Se licenció en Ciencias Químicas tras cursar sus estudios en las universidades de Salamanca y Granada, ambas ciudades muy ligadas a su familia. Combinó su carrera profesional en Energías e Industrias Aragonesas con la llevanza de una finca agrícola en Jaén, donde impulsó numerosas iniciativas.

En 1956 se casó con Begoña Urquijo y Eulate ; de ese matrimonio nacieron sus hijos Íñigo, María, Álvaro, Inés, Estanis y Natalia. Muy niñero, algunos le recordarán jugando al fútbol con sus hijos y amigos en la playa de Fuenterrabía donde su gran parecido físico con Bobby Charlton , el fabuloso 10 del Manchester United, motivó alguna que otra chanza. Dotado de una notable personalidad, era un gran amigo de sus amigos con los que compartía su pasión por la fotografía, los deportes, la naturaleza, la caza, la música sacra, los coros de Verdi o las nuevas tecnologías. En su inseparable moto, que utilizó hasta bien entrados los 80 años, acudía a la Hermandad del Refugio para atender a los necesitados o para acompañar a un amigo al hospital.

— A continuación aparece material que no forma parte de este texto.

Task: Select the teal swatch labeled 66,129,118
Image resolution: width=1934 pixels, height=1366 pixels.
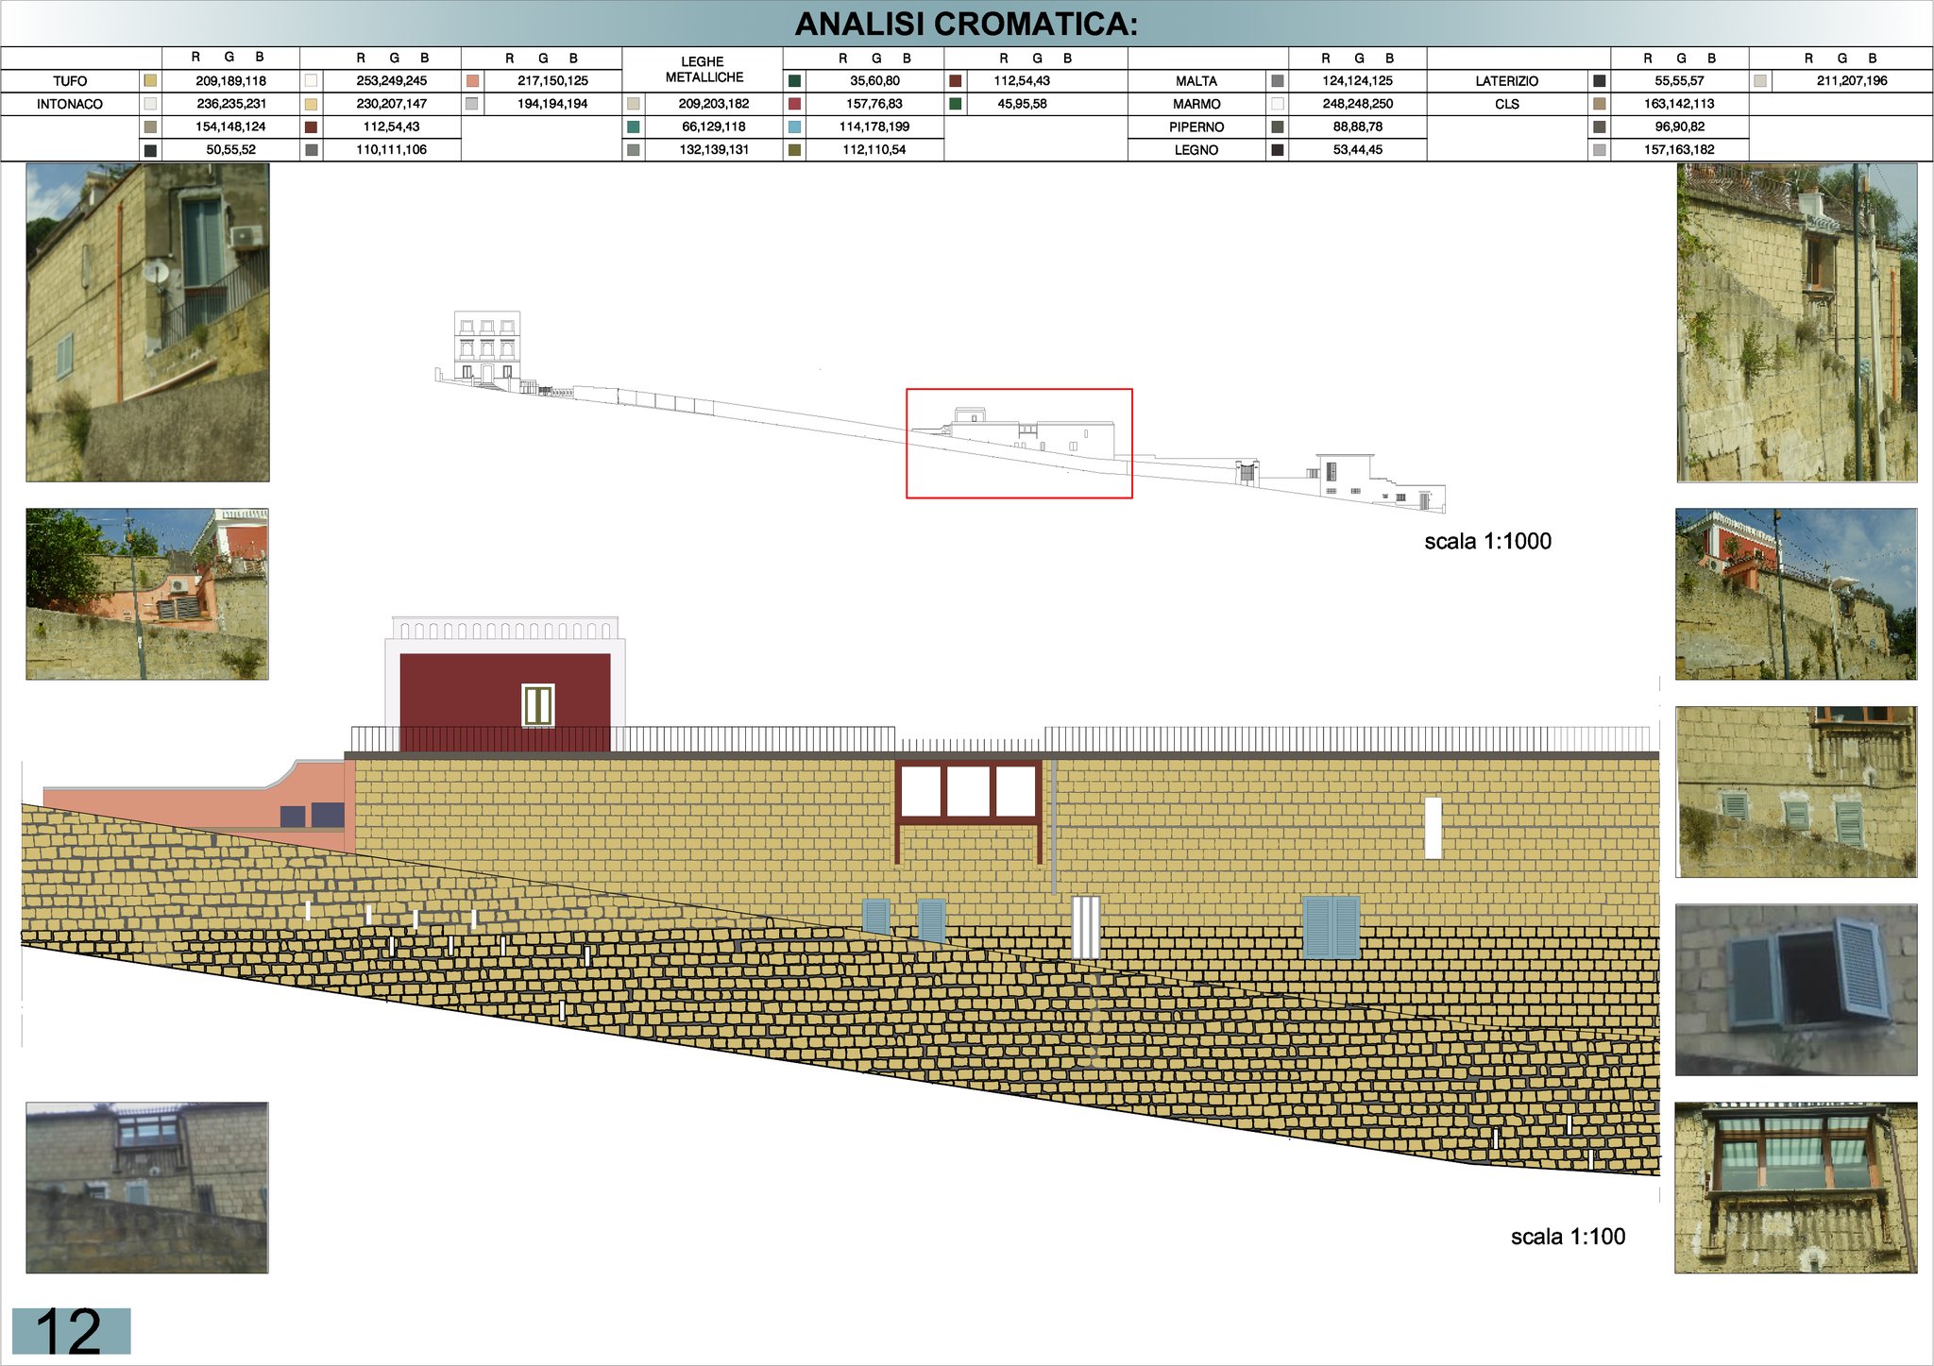Action: click(634, 126)
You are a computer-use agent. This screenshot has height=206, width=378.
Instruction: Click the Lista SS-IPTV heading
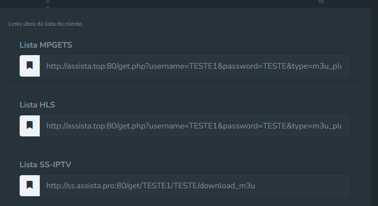coord(45,164)
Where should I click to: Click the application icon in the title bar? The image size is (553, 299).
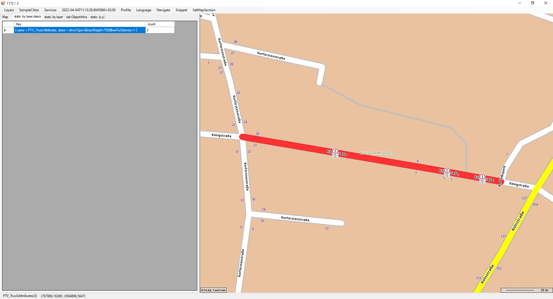point(3,3)
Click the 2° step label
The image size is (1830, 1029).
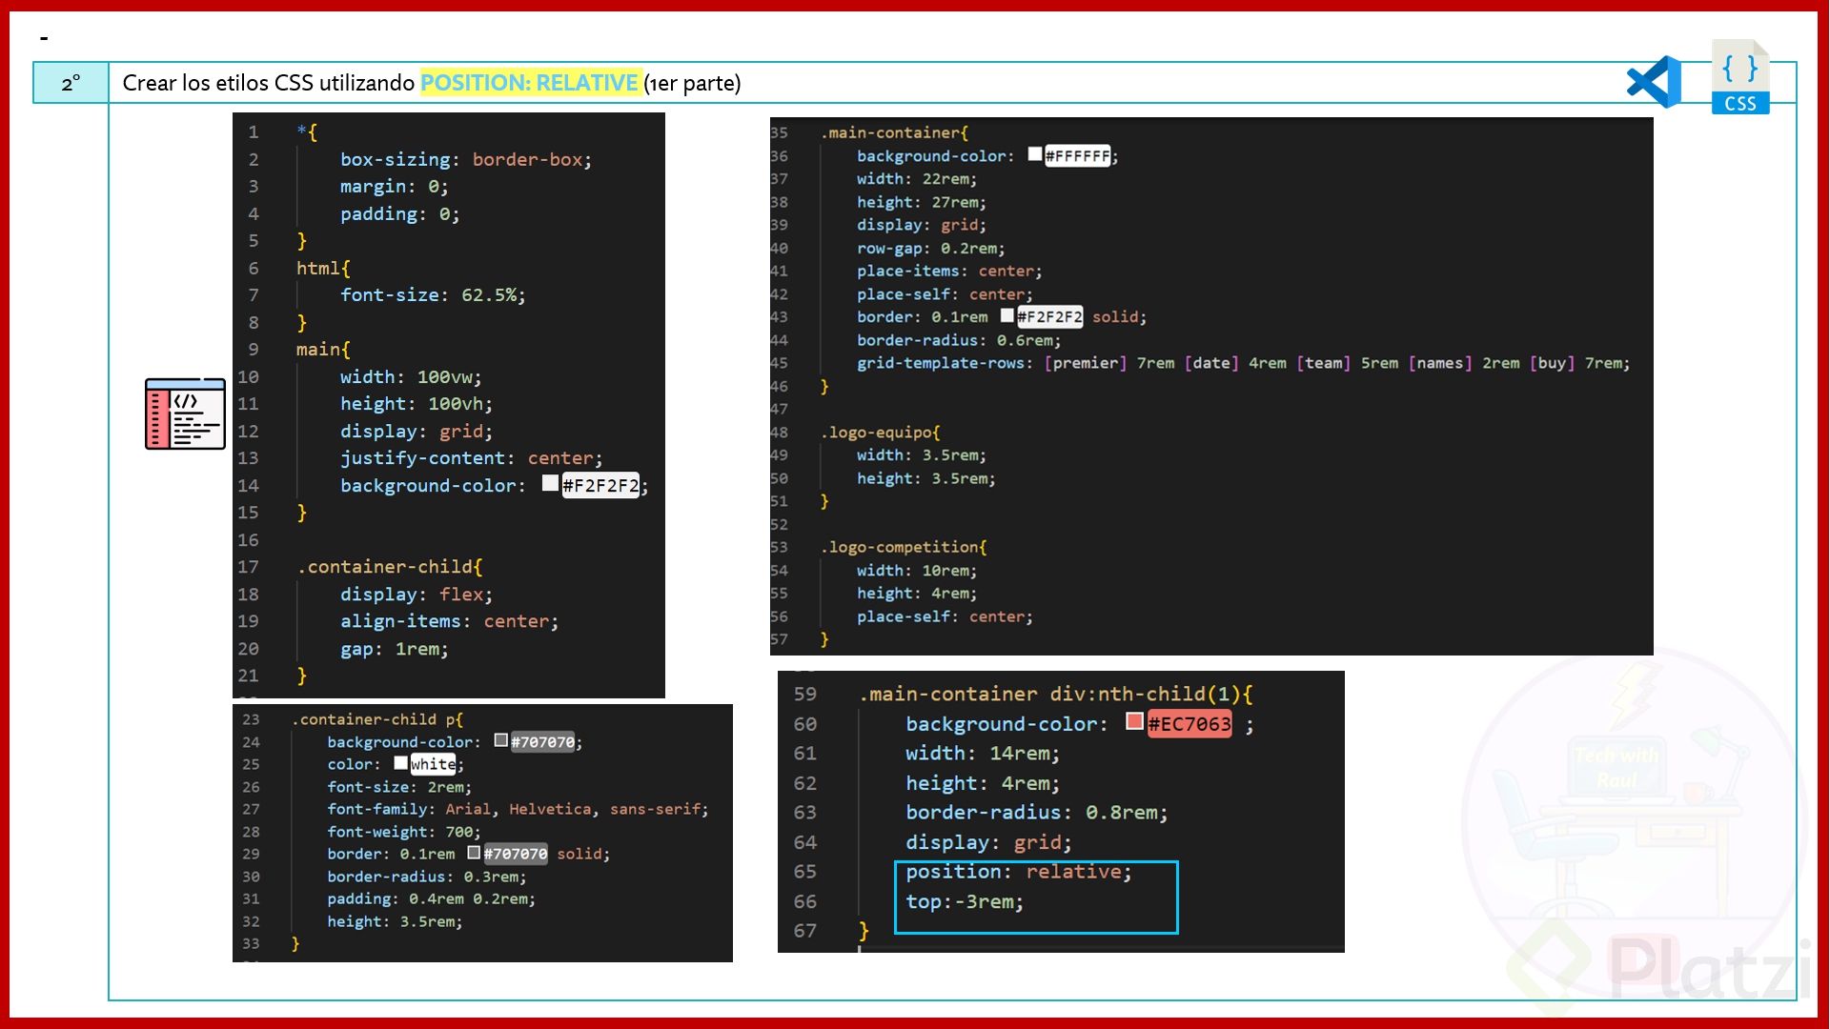pyautogui.click(x=68, y=84)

También era aficionado a la buena mesa. De ahí que una invitación a una suculenta fabada en el Horno de Santa Teresa me fuera más que útil para que accediera a mi matrimonio con su hija María. Sencillo, bromista, incluso guasón, fue un padre y un marido ejemplar. Por ello, el fallecimiento de Begoña hace una década le produjo una enorme tristeza sólo compensada por el apoyo y el cariño de sus hijos y los juegos con sus nietos Inés y Alfonso. Hace unos pocos días un repentino malestar se convirtió en una rotura de la aorta. Estaba plenamente consciente cuando los médicos le anunciaron la irreversible situación. Entonces Ramón, que había vivido como un caballero, supo morir como un santo, acompañado por los suyos, con una confianza absoluta e inquebrantable en Dios. Cuando en su funeral esta tarde suene la música de « La muerte no es el final de camino » su familia y sus amigos, con lágrimas en los ojos y alegría en el corazón, entonaremos estas hermosas palabras.

«En Tu palabra confiamos

con la certeza que Tú

ya le has devuelto a la vida,

ya le has llevado a la luz».

Adiós Ramón. Hasta siempre.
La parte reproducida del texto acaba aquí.